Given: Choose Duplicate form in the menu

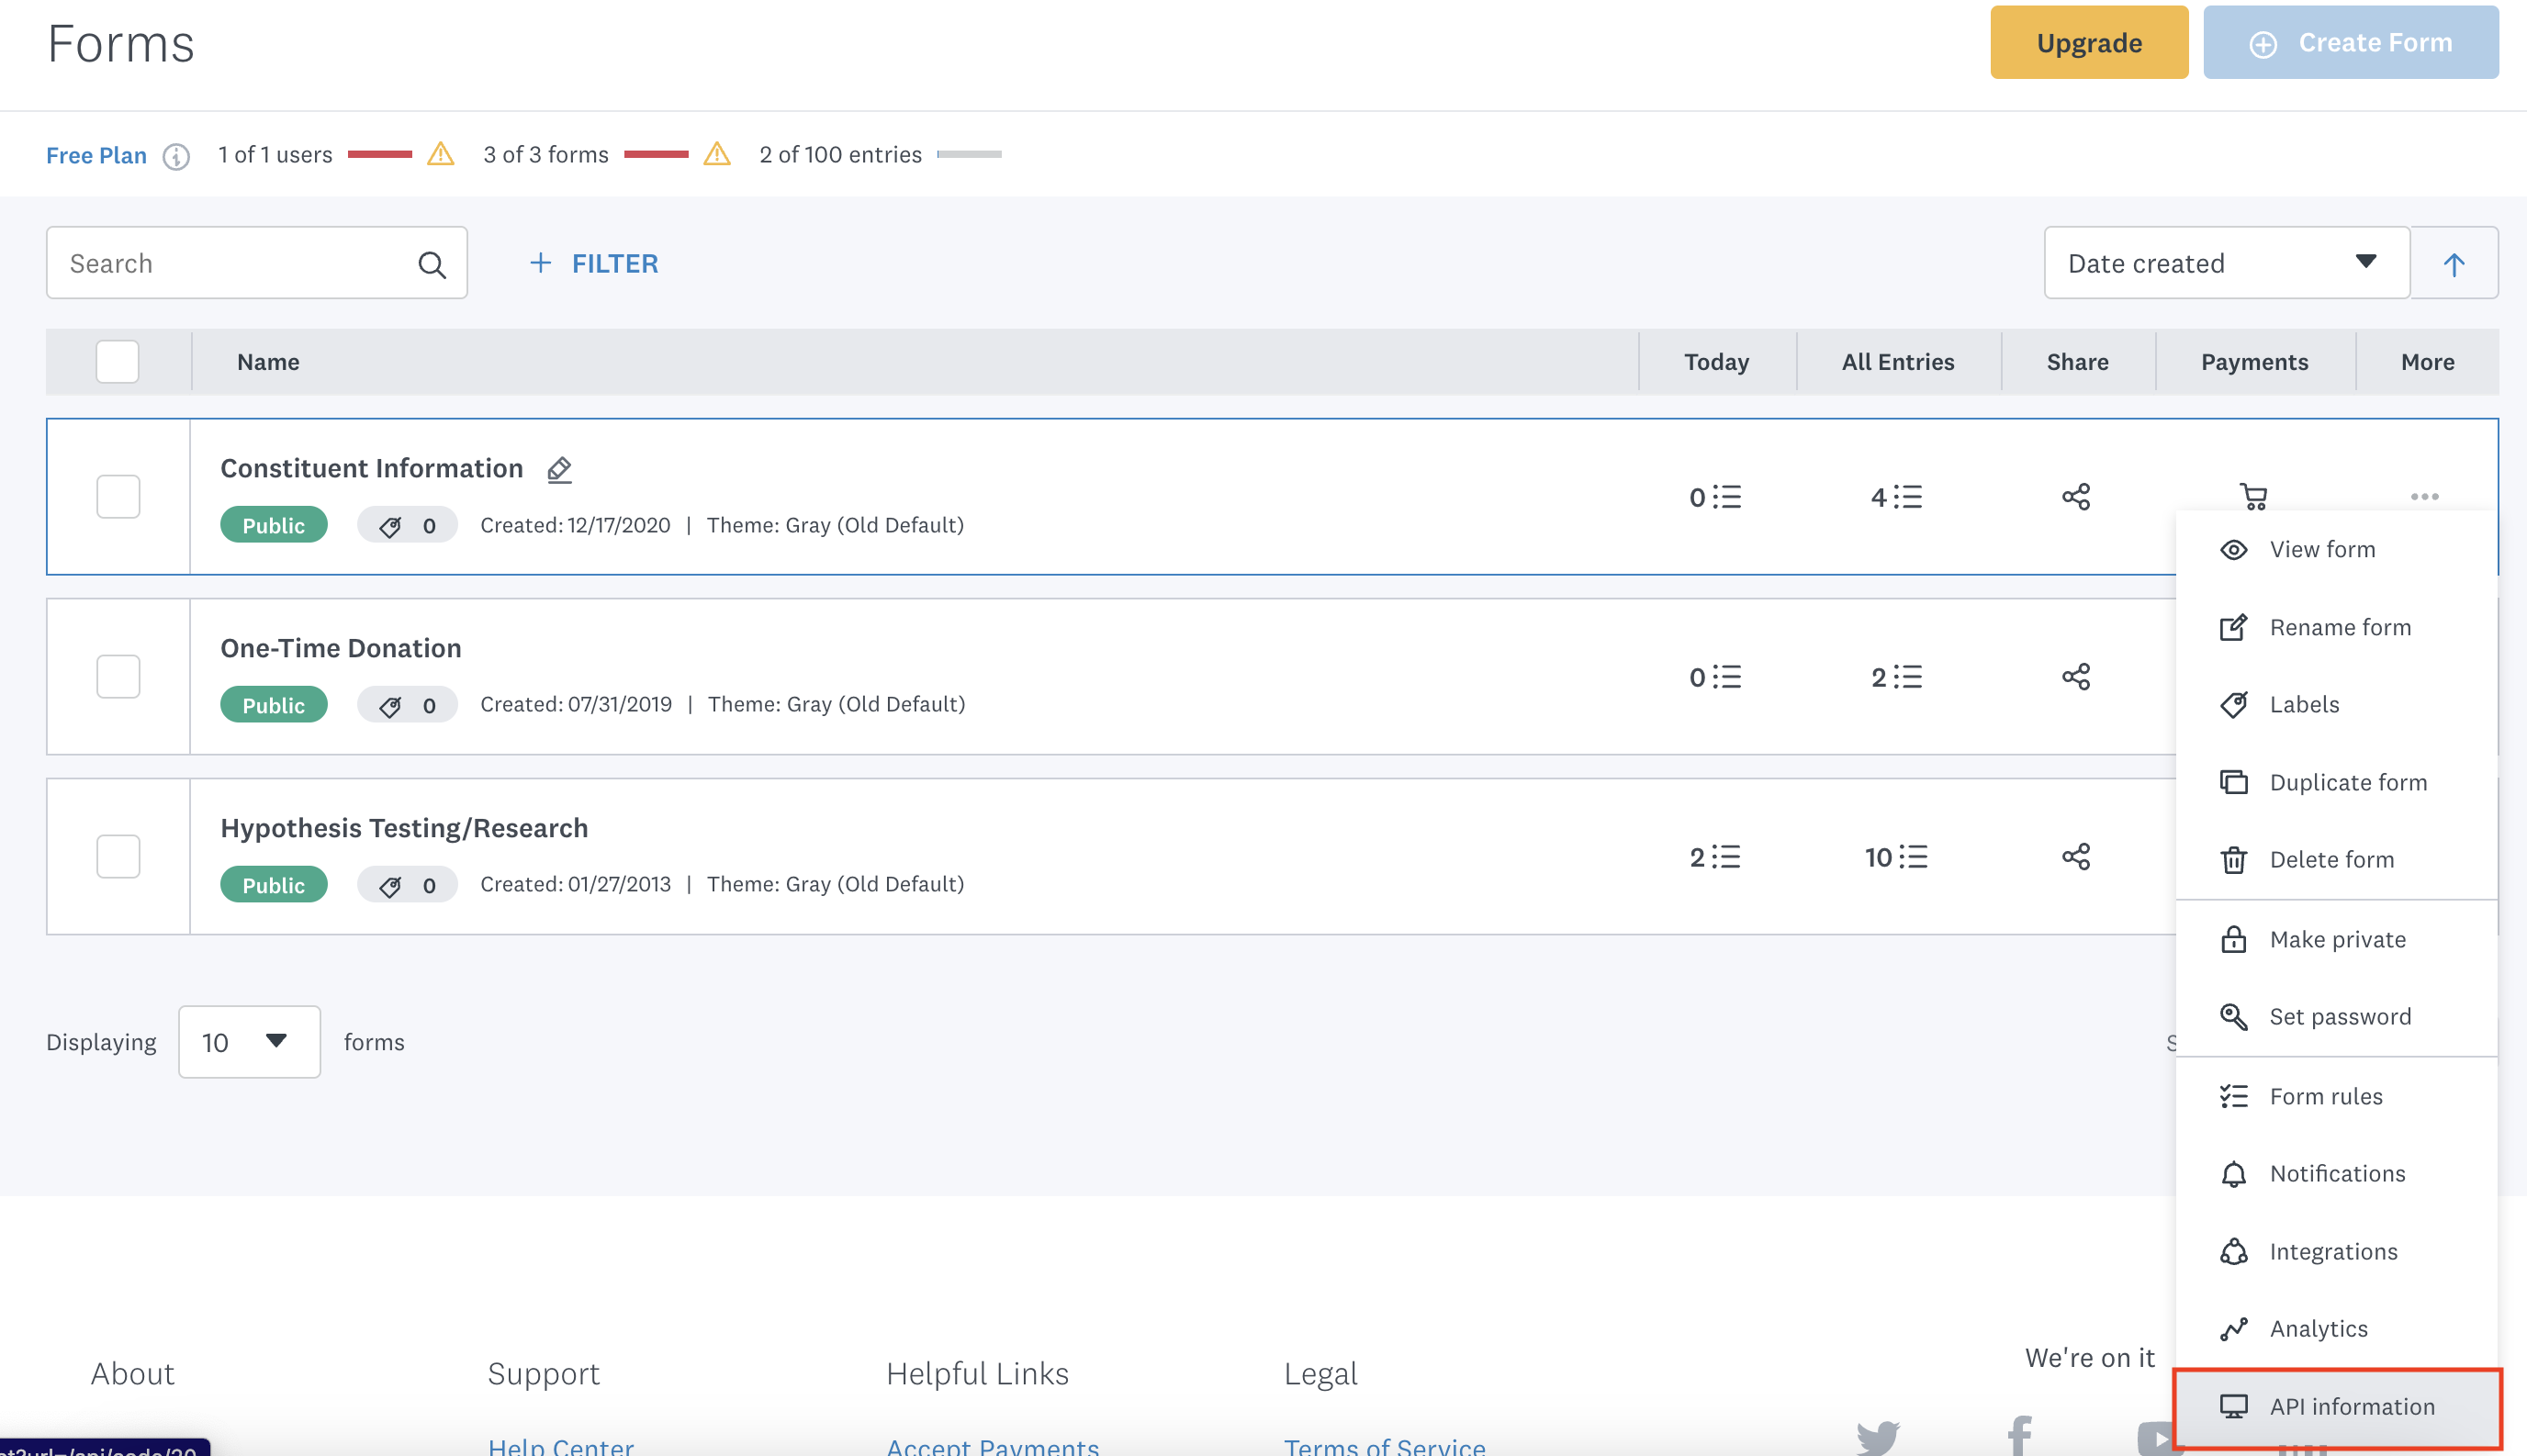Looking at the screenshot, I should [2346, 782].
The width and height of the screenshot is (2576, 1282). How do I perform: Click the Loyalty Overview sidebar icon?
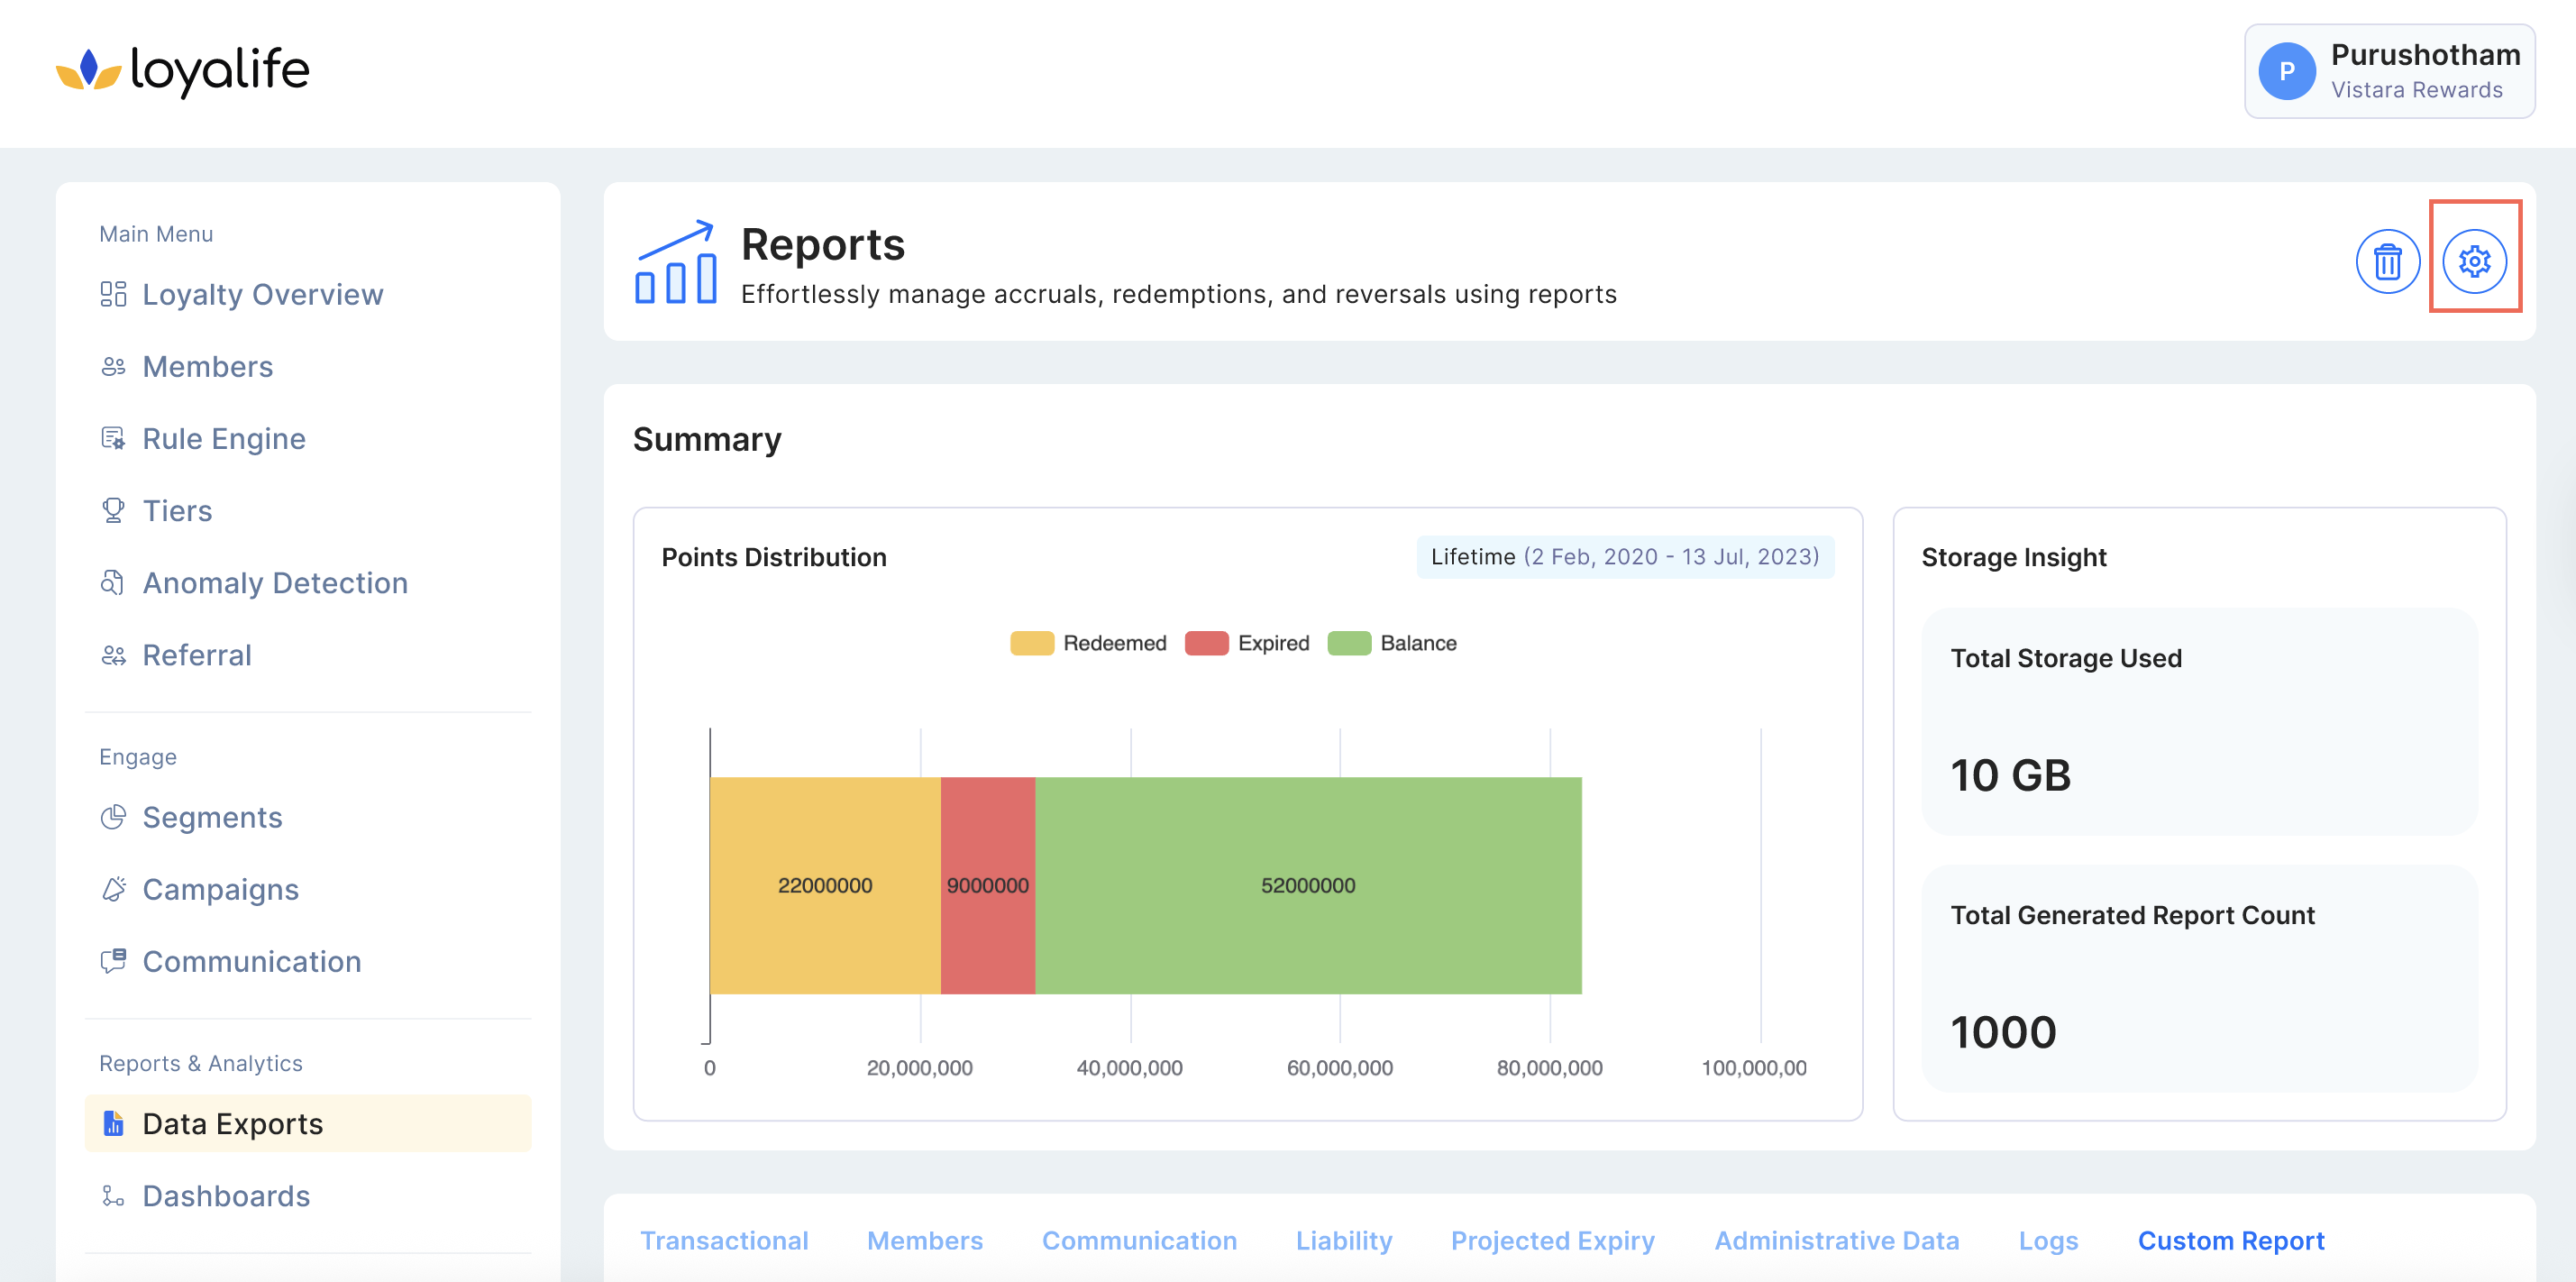tap(113, 294)
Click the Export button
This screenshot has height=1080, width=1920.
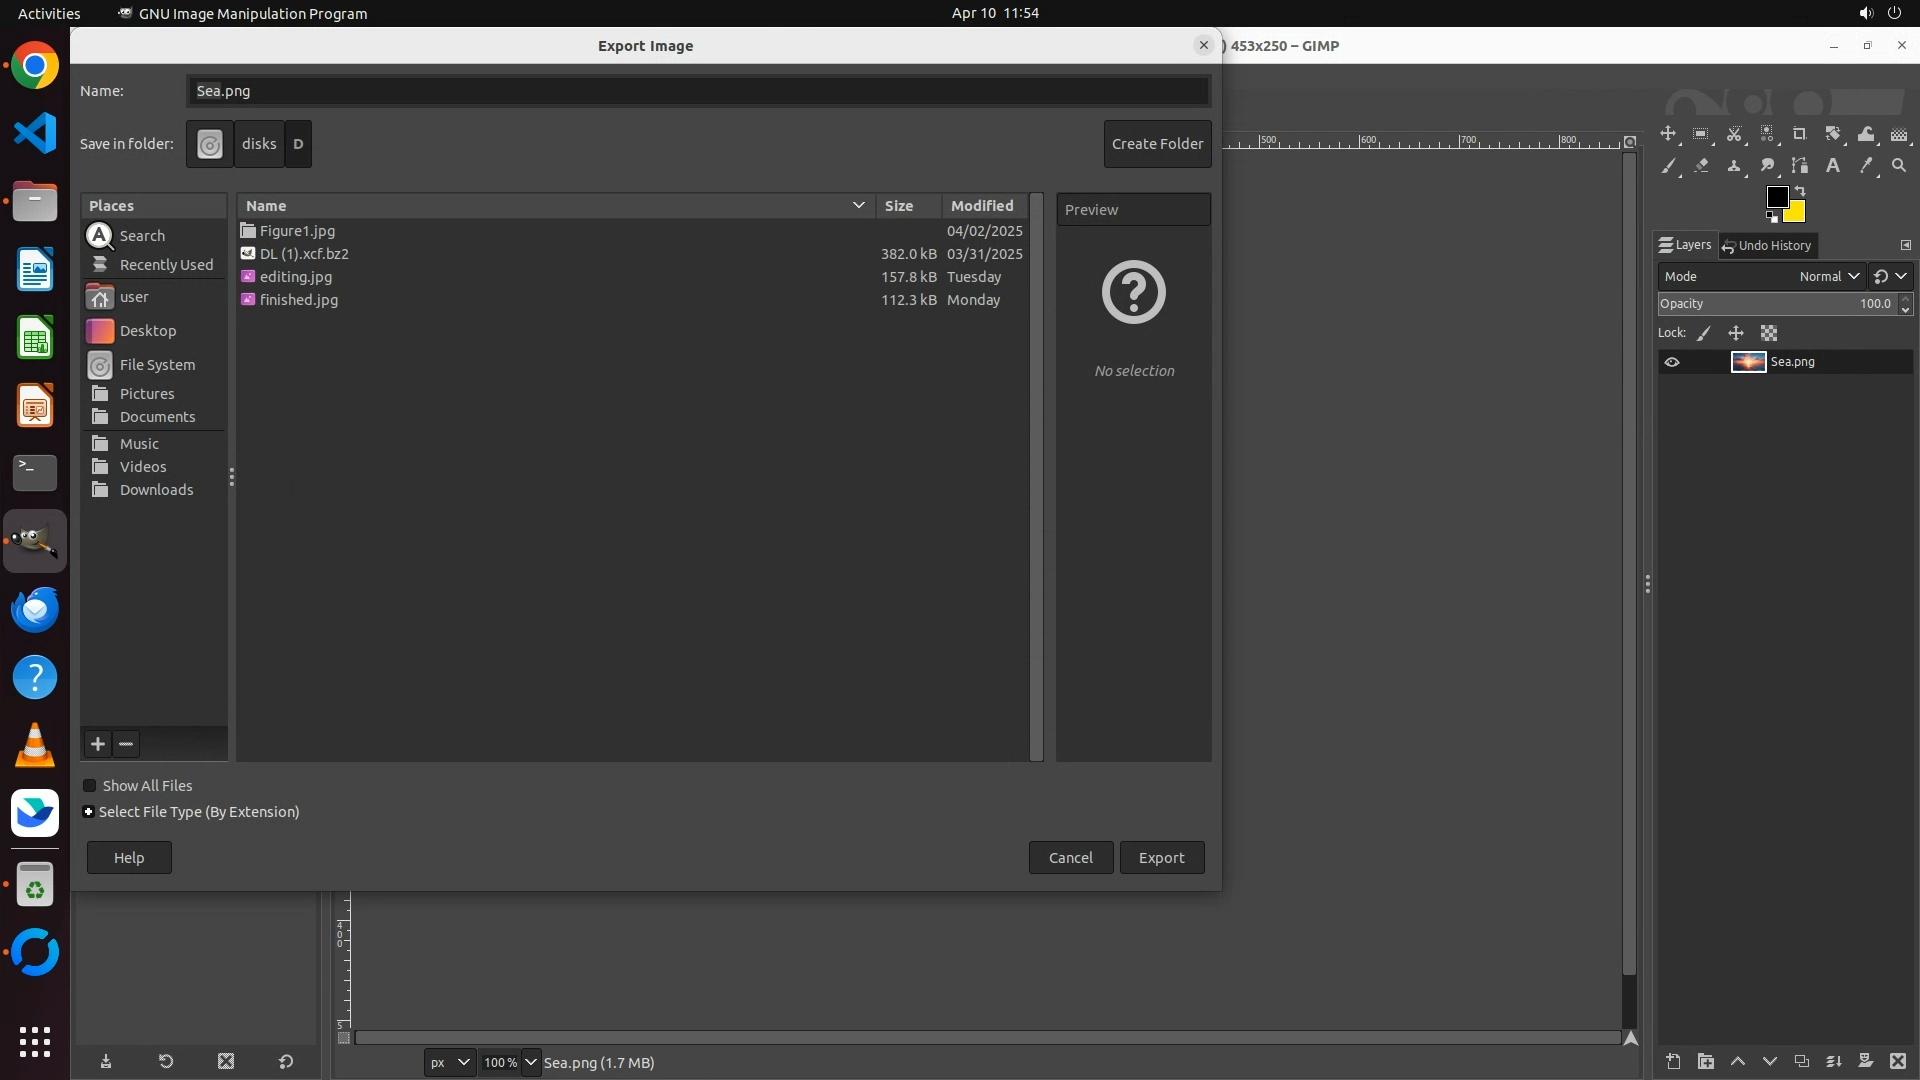click(x=1161, y=858)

**EXERCISE DIRECTIONS:**
Repeat, exactly and only, the lines from the one containing "The width and" through the final line of the data, both ends included, leaving out any picture.

**OUTPUT OF THE TASK:**
The width and height of the screenshot is (2576, 1282). How do I perform: Click the Loyalty Overview sidebar icon?
tap(113, 294)
Click the Export button
This screenshot has height=1080, width=1920.
click(x=1161, y=858)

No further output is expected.